#### Problem details
Write out exactly the lines running from the one with "The image size is (173, 136)." to the end of the data, including both of those lines and excluding pictures.

[[ Supplied data, beginning ]]

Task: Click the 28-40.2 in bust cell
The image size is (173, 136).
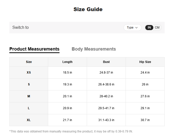Action: pyautogui.click(x=106, y=96)
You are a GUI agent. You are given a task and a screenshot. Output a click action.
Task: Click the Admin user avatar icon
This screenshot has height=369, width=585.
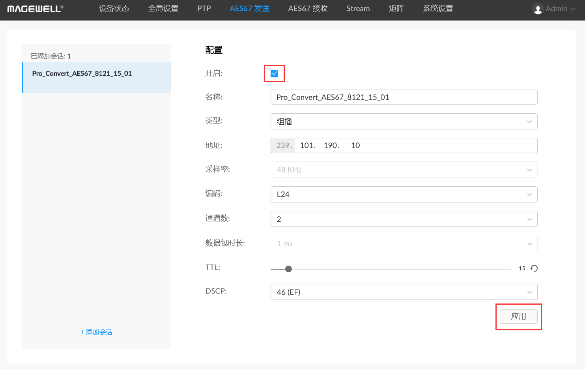click(x=538, y=9)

[[ Supplied data, end ]]

#### Written solution
The image size is (173, 136).
Action: pyautogui.click(x=106, y=96)
You are a GUI agent. You are given a task and a screenshot. Output a click action.
Task: Click the Admin user avatar icon
This screenshot has height=369, width=585.
click(x=538, y=9)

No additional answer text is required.